#### EXERCISE OBJECTIVE
The CPUC summary below describes a decision on valuing PG&E property. List every valuation approach that the decision requires parties to apply and reconcile.

Once the valuation trial concludes, PG&E must refile an application with the CPUC, at which point a public-interest review under the Public Utilities Code can proceed.
INSTANT ANALYSIS: By deferring to the San Joaquin Superior Court, the CPUC is reinforcing that valuation (not public interest) is the gating issue in eminent-domain disputes.
Property Valuation of PG&E
The CPUC adopted a decision that establishes the standards, appraisal methods, and filing requirements it will use to determine just compensation under California's eminent-domain process if the City and County of San Francisco (CCSF) condemns portions of PG&E’s electric system that serve San Francisco.
The decision adopts three guiding principles:
- PG&E shareholders and remaining customers must be made whole and left financially neutral to the acquisition;
- The taking (i.e., the legal act of condemnation) constitutes a partial condemnation; and
- PG&E may be entitled to both business and physical severance damages. “Partial” means CCSF would acquire only part of PG&E’s electric system, not the whole utility.
The decision adopts the “before-and-after rule” as the valuation framework (i.e., measuring the difference between the value of PG&E’s property before and after the taking) while allowing parties to define the scope of the “before” property and justify it in testimony.
The decision does not select a single valuation method; instead, parties must apply and reconcile the sales comparison, income, and cost approaches, demonstrating how each conforms to California law and avoids double-counting. The decision also requires testimony on how compensation will be allocated between shareholders and ratepayers to ensure rate neutrality, consistent with the CPUC’s duty to prevent cost-shifting.
The decision requires CCSF to produce a single, detailed separation plan and directs both parties to provide testimony on asset inventories, valuation models, and rate impacts. Severance damages must be stated separately and may not offset the value of the part taken.
Energization: SDG&E Ratemaking Mechanism
By a vote of 4-1 (Commissioner Darcie Houck dissented) the Commission adopted a decision authorizing SDG&E to establish a new Electric Energization Memorandum Account (EEMA) to track incremental capital costs for customer energization projects under Senate Bill 410 (the Powering Up Californians Act).

#### MATERIAL
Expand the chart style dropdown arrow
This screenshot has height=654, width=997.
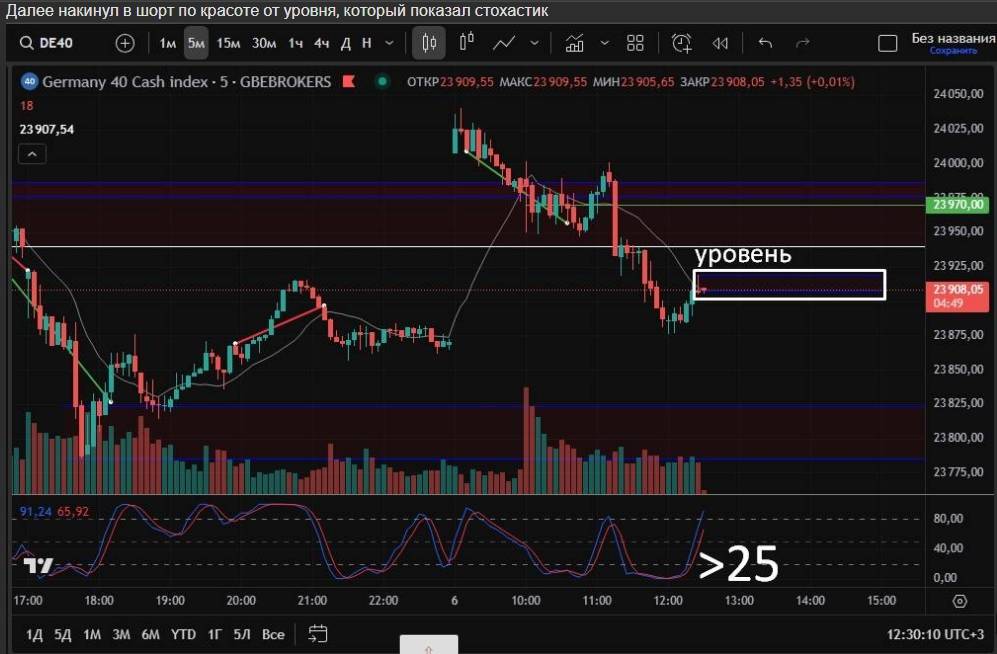[535, 43]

#### EXPECTED ANSWER
- Sales comparison approach
- Income approach
- Cost approach